Grinnell's mutual companies and agents can access electronic policy notes that fit inside the Onbase "workview" area. For policy processing, customers can go to Grinnell's Web front end and sign documents, Hull says. And although they are not managed in Onbase, the documents end up there. To further reduce risk, Grinnell's FTP site holds access to medical records, Social Security numbers and other sensitive data.
"I used to get funny looks talking about the notion of electronic compliance reducing risk," says Lockelord's Hatfield. "Not anymore."
There is still plenty of confusion about what certain terms mean from a compliance standpoint. in guidelines issued to ACORD on insurance e-signature and e-delivery, Greg Casamento and Patrick Hatfield, partners at Locke Lord Bissell & Liddell LLP, explained some of the more common terms:
Digital Signature - A method of encrypting an electronic record using a hash value with a private key and may or may not be an electronic signature, which is a signature in electronic form having legal significance.
Electronic Record - A contract or other record created, generated, communicated, received, or stored by electronic means.
Electronic Signature - An electronic symbol or process having legal significance and attached to, or logically associated with, a contract or other record that is executed or adopted by a person with the intent to sign the record. it does not necessarily need to be a process qualifying as a digital signature. A process where a person speaks his or her consent in a way that is associated with terms and conditions in a record with an intent to be bound to those terms can be an electronic signature.
ESIGN - The electronic signatures in Global and National Commerce Act, 15 U.S.C §70001 et. seq., the federal electronic signature law.
Tamper Seal, Tamper Seal Signatures and Tamper Evident Signatures - A digital signature applied to an electronic record in a way that the record can be verified to ensure that no changes have been made to the electronic record since the seal was first applied.
UETA - The version of the Uniform electronic Transactions Act, as published by the National Conference of Commissioners on Uniform state laws and enacted in 47 states, as of the date of this paper (ill., N.Y. and Wash. being the three that have not enacted UETA).
Many Still Hesitant
Insurers Tend To Understand The efficiencies to be gained by moving to a digital environment, but some still are hesitant to adopt electronic documents. "Companies such as Docusign, e-SignSystems, Cabinet and Silanis have been beating this drum for years to insurers," explains Patrick Hatfield, partner at law firm LockeLord LLP. "But it requires investment, and if their move to digital includes e-signatures, it also includes new thinking about internal workflows as well as how they will be dealing with their channel."

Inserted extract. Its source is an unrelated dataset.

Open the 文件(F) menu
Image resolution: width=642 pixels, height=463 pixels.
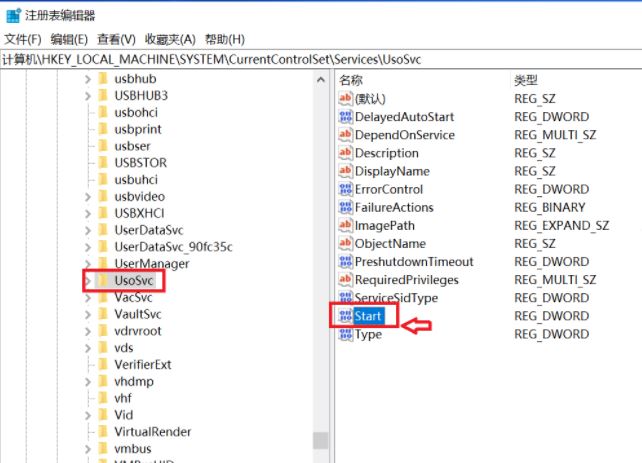pos(23,39)

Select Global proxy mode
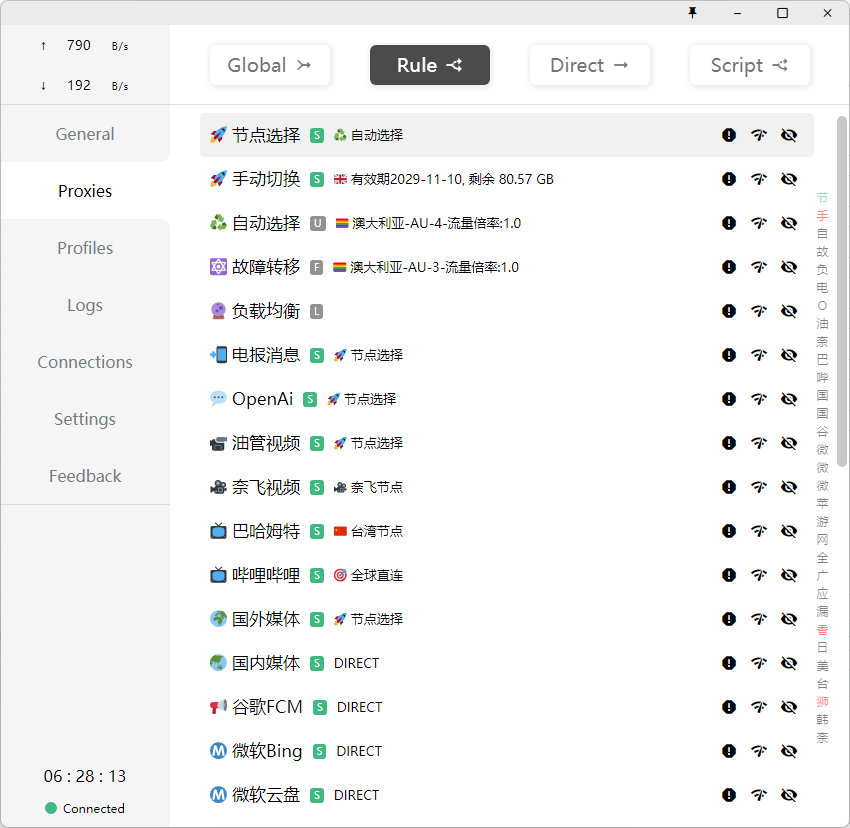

Insurers with captive agents, or strong distribution networks, are pursuing digital and e-signature policies and technologies that can be extended out to the channel. for carriers relying on non-captive agents who represent as many as 10 other carriers, it's another story.
"A couple of the technology vendors come at this from the agents' perspective, which helps," Hatfield says, adding that he believes that the competitive advantage, along with needed changes in agency management systems, will also help change the tide.